É um disco de apenas nove faixas, produzido para soar uniforme e denso, mas que nunca se repete. Uma audição mais atenta revela diferenças marcantes entre Bees (que se permite sintetizadores, um certo verniz psicodélico, algo dançante) e Composure (que acumula coros infantis e loops robóticos, na linha de In rainbows, do Radiohead) – e, entra uma e outra, o transe que é Shadows, toda enevoada, um passeio numa cidade onde nada acontece.
Quanto mais se visita o território do Warpaint, mais se descobre o que ele tem de especial, de engenhoso, delicado. Digo especial porque, no caso, não dá para chamar de novo. Elas parecem saber disso. Quando opta por mostrar explicitamente de onde veio – e sem véus -, a banda assume um risco: você pode simplesmente desprezá-la como uma derivação de bandas melhores e populares; ou, e recomendo essa opção, você tem todo o direito de tratá-las como quatro mulheres que conhecem e respeitam o chão onde pisam.
Deixam, no fim do disco, uma impressão de franqueza. E não há tolice nisso.

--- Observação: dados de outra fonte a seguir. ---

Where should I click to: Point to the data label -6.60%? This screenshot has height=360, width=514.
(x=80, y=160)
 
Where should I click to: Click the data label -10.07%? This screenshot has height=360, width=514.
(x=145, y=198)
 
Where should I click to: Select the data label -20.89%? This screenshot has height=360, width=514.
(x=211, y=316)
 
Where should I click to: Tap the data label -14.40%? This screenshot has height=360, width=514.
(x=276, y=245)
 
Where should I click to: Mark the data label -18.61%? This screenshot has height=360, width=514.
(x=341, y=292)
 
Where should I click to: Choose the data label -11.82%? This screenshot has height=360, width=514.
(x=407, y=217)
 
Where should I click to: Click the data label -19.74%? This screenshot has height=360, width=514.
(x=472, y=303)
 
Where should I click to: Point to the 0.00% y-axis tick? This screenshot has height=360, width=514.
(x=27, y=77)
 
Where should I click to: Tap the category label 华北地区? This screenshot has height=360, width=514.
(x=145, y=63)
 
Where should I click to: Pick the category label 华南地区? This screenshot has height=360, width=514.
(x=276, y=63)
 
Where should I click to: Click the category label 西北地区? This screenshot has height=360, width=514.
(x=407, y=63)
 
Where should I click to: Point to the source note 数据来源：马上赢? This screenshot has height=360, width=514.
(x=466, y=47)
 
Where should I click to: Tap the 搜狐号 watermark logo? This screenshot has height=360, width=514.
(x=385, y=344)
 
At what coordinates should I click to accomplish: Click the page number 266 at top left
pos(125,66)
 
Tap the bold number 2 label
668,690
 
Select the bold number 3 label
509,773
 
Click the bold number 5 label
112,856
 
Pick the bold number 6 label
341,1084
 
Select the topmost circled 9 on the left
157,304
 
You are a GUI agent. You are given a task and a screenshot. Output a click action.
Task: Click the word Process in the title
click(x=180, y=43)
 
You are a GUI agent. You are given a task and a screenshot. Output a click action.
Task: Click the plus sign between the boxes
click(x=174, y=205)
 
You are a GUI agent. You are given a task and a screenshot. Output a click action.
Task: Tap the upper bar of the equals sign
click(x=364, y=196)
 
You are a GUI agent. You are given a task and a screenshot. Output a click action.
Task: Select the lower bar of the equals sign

Primeiro disco do Warpaint. Nove faixas, com produção de Tom Biller. Lançamento Rough Trade Records. 8/10
2 ou 4 parágrafos | A origem
Uma lição que aprendi em muitos anos de sonhos muito bem sonhados: o inconsciente é ilógico, caótico, nos prega peças, nos submete a constrangimentos íntimos, brinca com as nossas certezas, destrincha nossos desejos, nos pega de calças curtas e, cruel, esfrega nos nossos neurônios tudo aquilo que temos medo de conhecer sobre nós mesmos. Os sonhos (pelo menos os meus) às vezes simplesmente não fazem sentido. Frequentemente, são ridículos e provocam risadas na manhã seguinte.
Daí meu espanto ao notar que, em A origem (um filme sobre sonhos, se é que dá para defini-lo assim; e um filme 3/5), os personagens sonham sonhos mais ou menos lineares, quase sob controle, sonhos lógicos (quase lúcidos) que seguem determinadas regras e que podem ser controlados. Eu quero uns desses!, foi o que pensei. Depois de abandonar meus preconceitos (o cinema não tem compromissos com a lógica da vida, que dirá com a falta de lógica dos sonhos), passei a encarar a experiência com alguma curiosidade: Christopher Nolan, um dos cineastas mais pragmáticos que conheço, visita o mundo dos delírios. Veja isso. Que inusitado etc.
Primeiro achei a ideia interessante – não é de hoje que Nolan filma tramas de fantasia com truques do cinema policial (Batman – O cavaleiro das trevas ainda é o exemplo mais bem sucedido dessa imaginação cinzenta). Depois comecei a me cansar. O filme passa mais ou menos 60 minutos explicando um longo manual sobre os conceitos que devem ser aplicados ao próprio filme. Por que não nos entregaram um desses na entrada do cinema? Não é, como eu pensava, um thriller sobre os nossos sonhos. É um thriller sobre o conceito quase matemático de sonho inventado por Nolan para sedimentar este thriller metafísico. Ok (e os diálogos didáticos são nossas apostilas).
Mas aí (e desculpem pelo quarto parágrafo, juro que estou tentando ser sucinto) tem aquela mania do diretor/roteirista de complicar o que já parece complicado. A própria trama romântica começa razoavelmente simples e vai se transformando num buraco de coelho no jardim de Alice. O que mais me incomoda, no entanto, nem é isso, mas como Nolan abre mão de criar um visual (ou uma atmosfera) singular para o longa. Contei duas ou três cenas marcantes, as poucas que exploram as possibilidades surrealistas do tema, e o resto é coisa que se aprende em curso introdutório de cinema de ação e direção de seriados de tevê. Que bizarrice: um filme supostamente tão pessoal, mas que produz imagens tão impessoais. E ainda dizem que é “original”. Esperto, tudo bem. Engenhoso, claro. Ambicioso, absolutamente. Mas original? Perdoem o trocadilho pateta, mas nem sonhando.